The High Fat Diet Wins!


ReferenceAnnals of Internal MedicineNew York Times 


 The first-ever, randomized diet study that does not restrict calories (which no one can do) and simply compares a low fat diet to a high fat diet is now published and in the books.   The low fat folks were told to cut fat to below 30 % of calories and eat more fruit and vegetables and whole grains.   The participants were racially diverse and ended up with 60 in the low fat group and 59 in the low carbohydrate group.  Those are good numbers to create statistical significance.   


At the end of the study, the low carb folks had lost 8 pounds more than the low fat group.   More importantly, the low carb group lost body fat and increased lean muscle mass.  The low fat group did the opposite, losing muscle and gaining fat.  The high-fat group was encouraged to eat more meat, mostly chicken and fish, but butter and red meat was allowed.  An analysis of their food intake showed that they got to about 13% of their calories from saturated fat,  more than double what our “health leadership” advises. (<6%). But, wait, it gets even better!  The low-carb folks saw their blood markers of inflammation and their triglycerides plunge.  Their HDL’s (good cholesterol) rose.   Blood pressure, total cholesterol and LDLs didn’t change significantly between the two groups.   But the low carb group did so well overall that their actually lowered their cardiac risk scores according to the Framingham Criteria


 My interpretation of this data is very simple.   Here is the context I believe it fits in.   Carbohydrates are foods that become available to eat only at the end of the growing season (fall).  The fall precedes winter, the starvation season.  Throughout human history, we have had to adapt to long stretches of lean food times, during which we had to eat meat or die.  Our metabolism had to learn to adjust to diets high in fat and protein.  Carbohydrates, on the other hand were always short term affairs.  When they became available, we would eat whatever we could get our hands on (quickly before someone else ate them, or their rotted, or frost came).   

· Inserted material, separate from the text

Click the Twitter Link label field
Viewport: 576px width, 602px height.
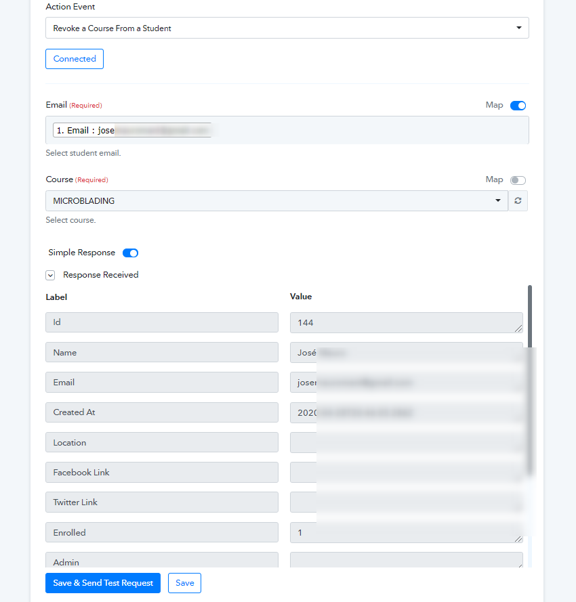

When you eat lots of carbs, your blood sugar rises, your insulin rises turning on fat production,you're your blood fats rise.   All in tandem.  Our blood fats simply represent the transport of fat from our liver, where they are made, to our fat stores, like our bellies, hips, thighs, underarms….  Our LDLs are essentially semi-trucks, the bodies 18 wheelers, if you will, moving our fats along our body's interstate arteries to their destination.  When you stop eating carbs, you stop producing LDL fats and triglycerides.  You reduce the need to transport those calories to their destination warehouses, fat cells. That interpretation is exactly opposite to what our current health system teaches.  It says you get fat because you eat fat.   

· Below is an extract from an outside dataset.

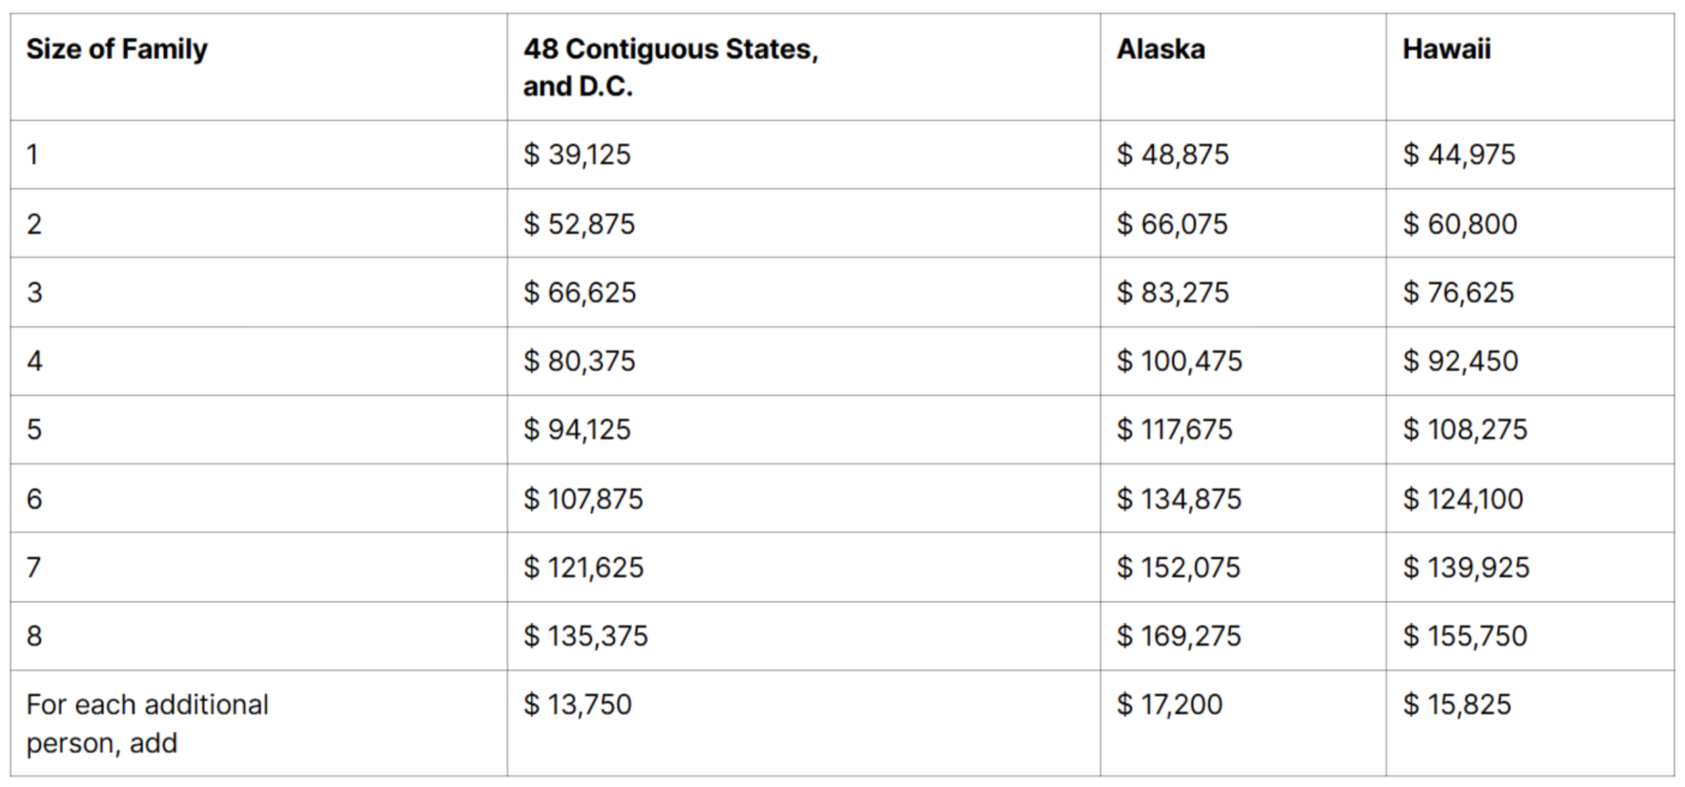Select the $ 17,200 Alaska additional amount
1685x787 pixels.
[1169, 705]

That is now disproved by this study.   We need to recognize that our body makes it’s own fat for its own purposes.  Eating carbs turns on endocrine responses that then drive how our body handles those calories.   Same effect with fats.  When you eat fat, you feel full.  And effortlessly and smoothly, your body gets the message, “It’s fat eating season, must be winter.  Time for our fat cells to open up and share so that we can make it through the winter”. 

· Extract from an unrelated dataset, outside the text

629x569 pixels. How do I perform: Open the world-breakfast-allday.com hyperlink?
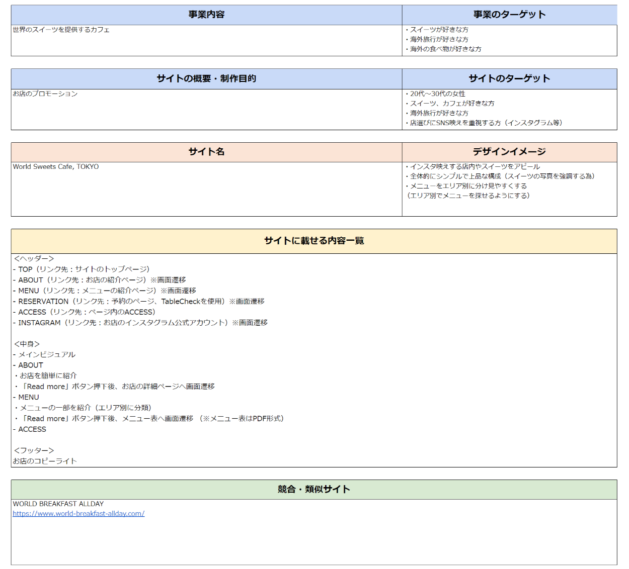pyautogui.click(x=78, y=514)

 WWW. What will work for me?  I just had three eggs and a sausage made in butter for breakfast.  I won’t be hungry till lunchtime.  It was yummy.  And my Framingham score just got better by doing that.  Lunch…..hmm, a burger with no bun? And no fries! 


 Pop Quiz

  1. Eating a high fat diet will make you fat.  T or F                       Answer:   This is a trick question.  If you eat high fat and high carb, you will get fat because of your response to the carbs and subsequent turning on of insulin, which will make you store both the fat and the carbs.  But if you lower your carbs, and eat fat, you feel full.
  1. If you want to lose weight, you will lose more with a low fat diet.  T or F                   Answer:  False. Go back and read this study. Backward.  You lose weight much better with low carb
  1. Eating a high fat diet can lower your Framingham risk scores.  T or F                       Answer:  True
  1. Your HDLs (good fats) will improve better if you eat less red meat.  T or F                  Answer:   False, false, false.  It’s backward again
  1. You have to count calories to lose weight.  T or F                Answer:False.  You eat till full with a low carb diet, and you will lose fat weight.